In fairness to Ross, she saw Cheechoo’s pure goal scoring talent then: “He has a quick release on his shot…has a dangerous backhand, which is just about a dying art. His hand-eye coordination is perfect for tipping point shots.

“Cheechoo’s own slap shot is good enough that he can see some point duty on the power play. He has a flair for the dramatic and will probably score some key goals for the Sharks in seasons to come.”

She just didn’t know how close those key goals were to coming.

Ryan Donato is San Jose’s clear breakout candidate now.

On the 2002-03 Sharks, just five forwards cleared 0.8 Even Strength Goals Per 60 Minutes. Four were established top-six forwards — Marco Sturm, Selanne, Marleau, Nolan — and then, the rookie Cheechoo.

Donato’s scoring rate is even better.

Per Natural Stat Trick, since Donato joined the Wild in February 2019, his 1.19 Even Strength Goals Per 60 in mostly limited ice time leads Minnesota — eclipsing more prominent scorers like Jason Zucker, Kevin Fiala, Zach Parise, Mats Zuccarello, and Eric Staal.

It’s a big if, but if the 24-year-old matches that scoring rate at even strength, in presumably more ice time, next year — and sprinkle some power play markers on top of that — he’s netting 25 goals, easy.

Nils Ekman Award for Out of Nowhere 20-Goal Scorer

It was Doug Wilson’s first great trade as San Jose GM.

In August 2003, he sent prospect Chad Wiseman to the Rangers for 27-year-old Nils Ekman.
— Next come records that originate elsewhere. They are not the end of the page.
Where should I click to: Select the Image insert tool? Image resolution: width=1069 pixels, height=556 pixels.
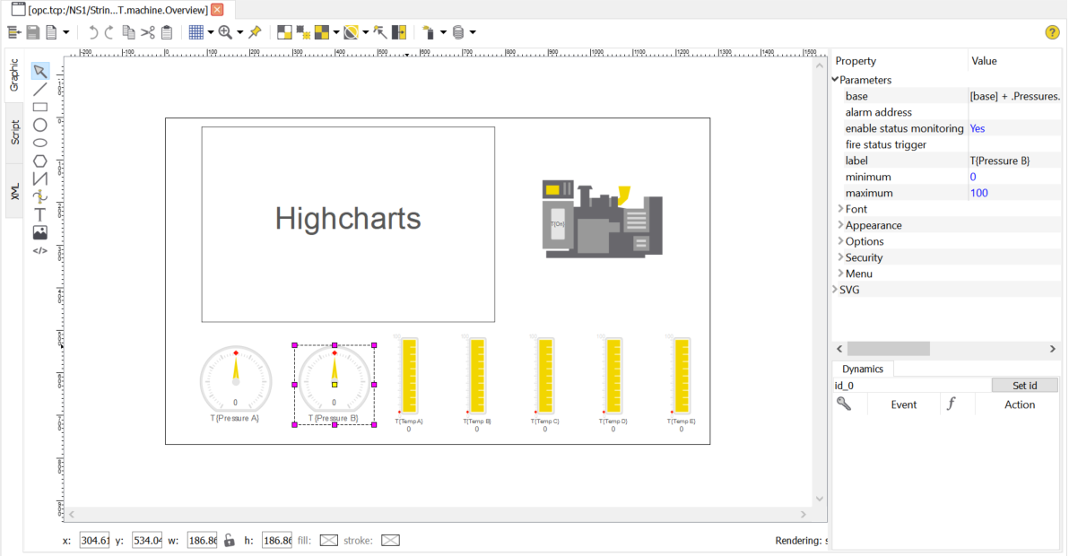coord(39,232)
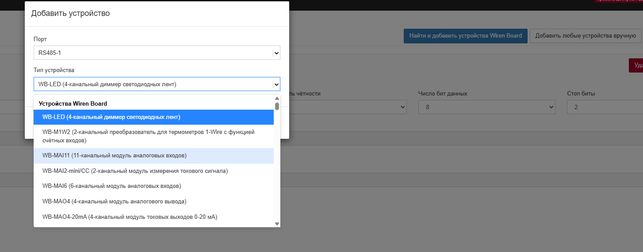Collapse the Тип устройства combo box

pos(153,84)
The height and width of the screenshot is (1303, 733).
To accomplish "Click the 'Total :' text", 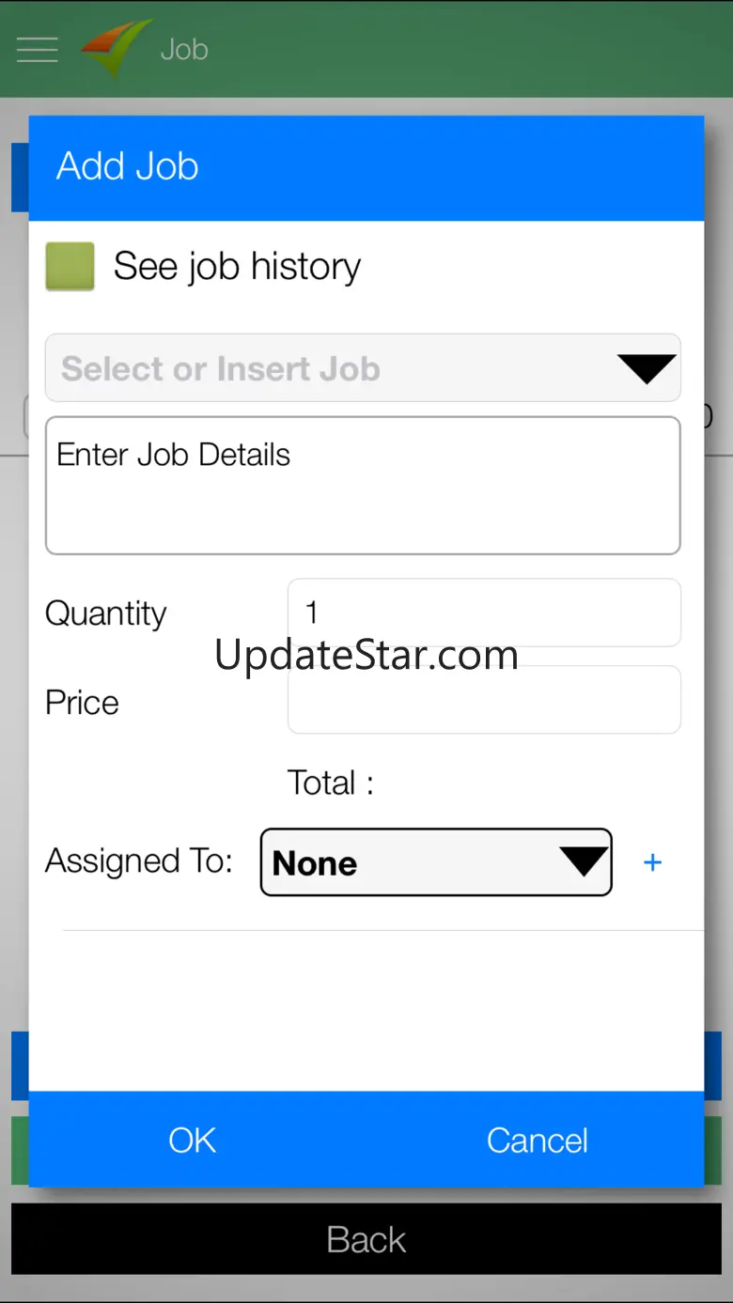I will pyautogui.click(x=330, y=783).
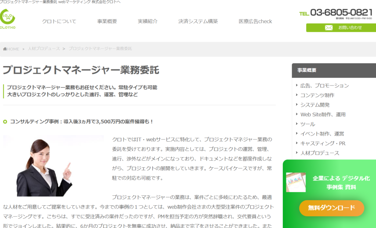376x228 pixels.
Task: Open the クロトについて menu item
Action: (x=59, y=21)
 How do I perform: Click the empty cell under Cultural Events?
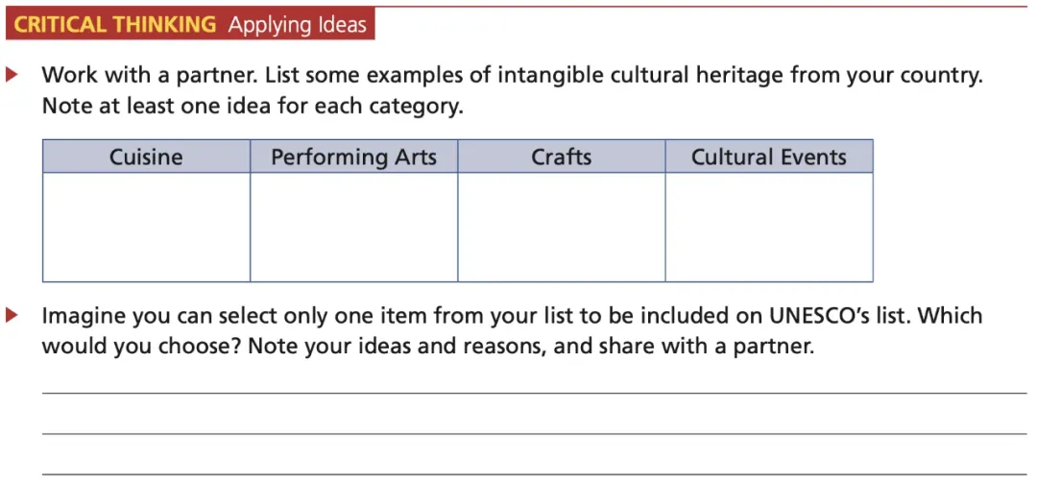tap(769, 227)
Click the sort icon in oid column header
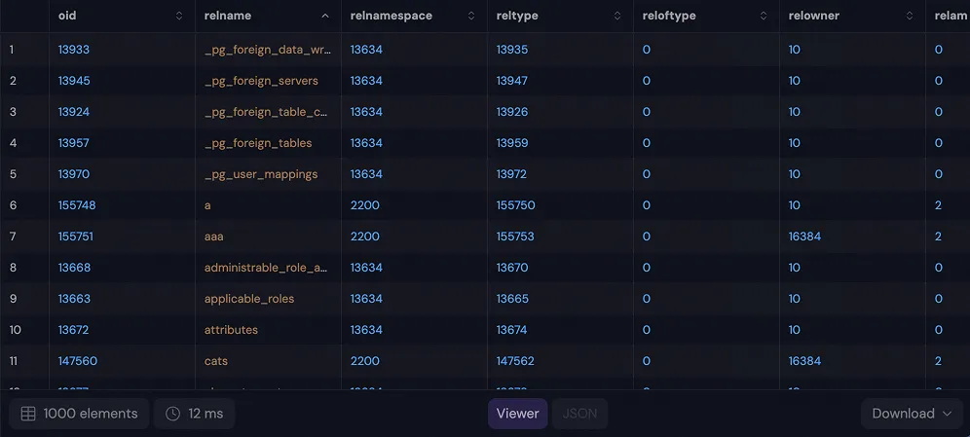This screenshot has width=970, height=437. click(x=178, y=16)
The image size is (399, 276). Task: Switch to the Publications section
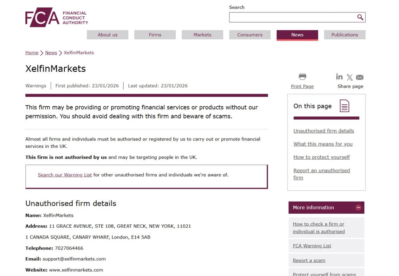[x=344, y=35]
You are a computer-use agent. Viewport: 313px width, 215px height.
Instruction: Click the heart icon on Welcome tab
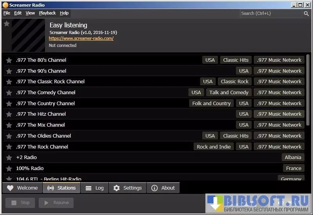pyautogui.click(x=10, y=188)
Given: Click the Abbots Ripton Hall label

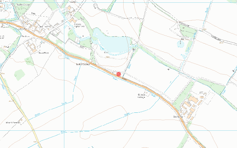Looking at the screenshot, I should [x=79, y=25].
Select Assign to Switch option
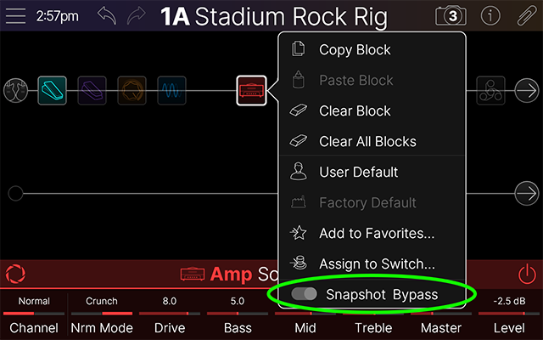Image resolution: width=543 pixels, height=340 pixels. 377,264
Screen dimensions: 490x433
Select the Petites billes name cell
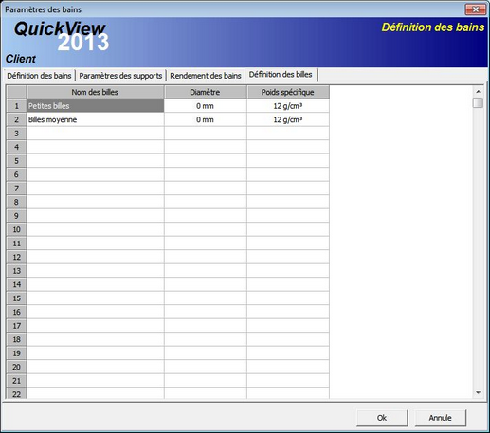click(96, 106)
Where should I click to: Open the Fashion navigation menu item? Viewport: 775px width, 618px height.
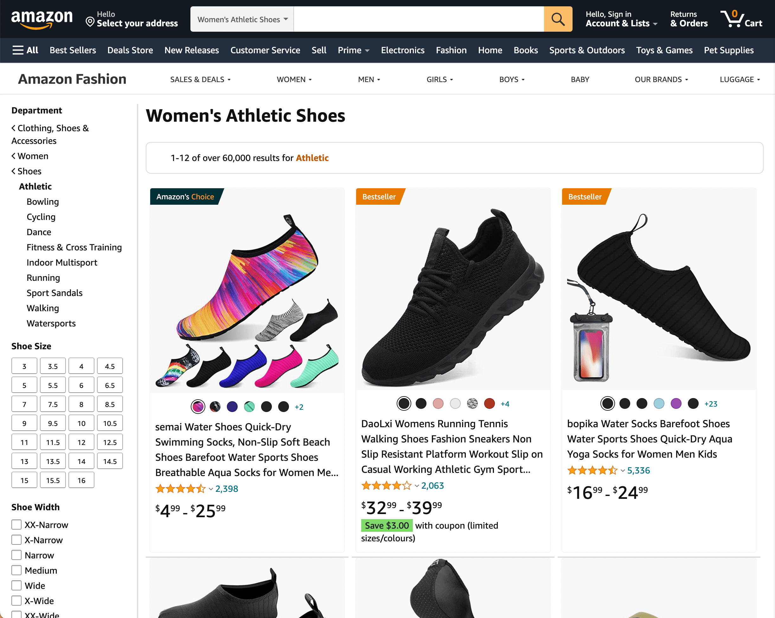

Ekman had been out of the NHL for two seasons, playing in Sweden one year and the AHL in another.

“I watched him a bit in Tampa in his early NHL days and didn’t notice him much,” Ron Wilson admitted. (“Oil Spills.” Matheson, Jim. The Edmonton Journal, March 22, 2004.)

Ekman scored more goals in 2003-04 than Wiseman played career NHL games. The Swedish winger’s 22 goals were second on the squad — meanwhile, Wiseman appeared in just nine NHL games in his career.

So who can be next year’s Ekman?

Perhaps another Swede: Jonathan Dahlen. While the winger’s not likely to reach 20 goals — he won’t join the next NHL season until his Allsvenskan campaign ends, probably in April — he has the offensive ability to add a surprise punch to the line-up.

Alyn McCauley Award for Secret Star

After 2003-04, Marleau was considered San Jose’s star — besides tying for the regular season lead in goals, he also led all forwards in ice time.

This campaign catapulted Marleau to his first appearance on The Hockey News Top 50.

Mike Brophy wrote in the 2004-05 The Hockey News Yearbook, of his 46th-best player in the NHL: “He’s 25, already has seven NHL seasons to his credit and is now the leader of the Sharks. Best of all? His best is yet to come.”

Brophy was right, but you can argue McCauley had a better 2003-04.

As Damphousse, in his final NHL year, saw less and less ice time — from October to December, the 36-year-old averaged 18:58 a game, and from January until the end of the regular season, he averaged just 15:34 — McCauley emerged, potting 20 goals, and playing big minutes in every situation. After January 1st, McCauley’s time on ice would trail only Marleau among team forwards.

The 26-year-old centerman would join Ron Wilson at the 2004 NHL Awards show. Wilson was nominated for the Jack Adams Award; McCauley became just the second (and last) Shark to be named a Selke Trophy finalist.

On next year’s San Jose Sharks, Logan Couture, Evander Kane, and Tomas Hertl are the marquee names, but Timo Meier has a chance to emerge as the hidden engine of a resurgent San Jose squad.

He won’t be a big secret, of course: The 24-year-old already has a 30-goal campaign under his belt. And he won’t be winning any Selkes.

But like McCauley in 2003-04, Meier has the ability to be arguably the most important Sharks forward next season.